Extending structures for Gel'fand-Dorfman bialgebras

TL;DR

This paper studies how to extend Gel'fand-Dorfman bialgebras by classifying all possible algebraic structures on larger spaces that contain a given bialgebra as a subalgebra, using a new unified product approach.

Contribution

It introduces a novel framework and the object al{GH}^2(V,A) for classifying extending structures of Gel'fand-Dorfman bialgebras, generalizing existing theories.

Findings

Constructed the al{GH}^2(V,A) object for classification

Developed the unified product concept for Gel'fand-Dorfman bialgebras

Analyzed the case when the complement has dimension one

Abstract

Gel'fand-Dorfman bialgebra, which is both a Lie algebra and a Novikov algebra with some compatibility condition, appears in the study of Hamiltonian pairs in completely integrable systems and a class of special Lie conformal algebras called quadratic Lie conformal algebras. In this paper, we investigate the extending structures problem for Gel'fand-Dorfman bialgebras, which is equivalent to some extending structures problem of quadratic Lie conformal algebras. Explicitly, given a Gel'fand-Dorfman bialgebra $(A, \circ, [\cdot,\cdot])$, this problem asks that how to describe and classify all Gel'fand-Dorfman bialgebraic structures on a vector space $E$ $(A\subset E$) such that $(A, \circ, [\cdot,\cdot])$ is a subalgebra of $E$ up to an isomorphism whose restriction on $A$ is the identity map.

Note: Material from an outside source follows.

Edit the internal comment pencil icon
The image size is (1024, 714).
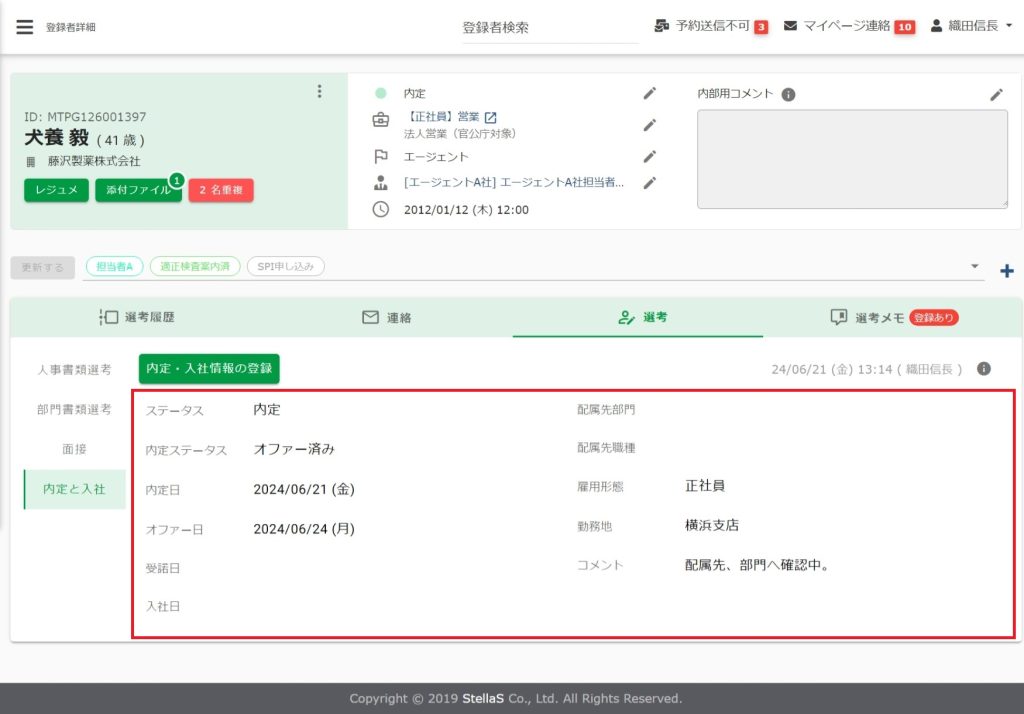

Motivated by the theories of extending structures for Lie algebras and Novikov algebras, we construct an object $\mathcal{GH}^2(V,A)$ to answer the extending structures problem by introducing a definition of unified product for Gel'fand-Dorfman bialgebras, where $V$ is a complement of $A$ in $E$. In particular, we investigate the special case when $\text{dim}(V)=1$ in detail.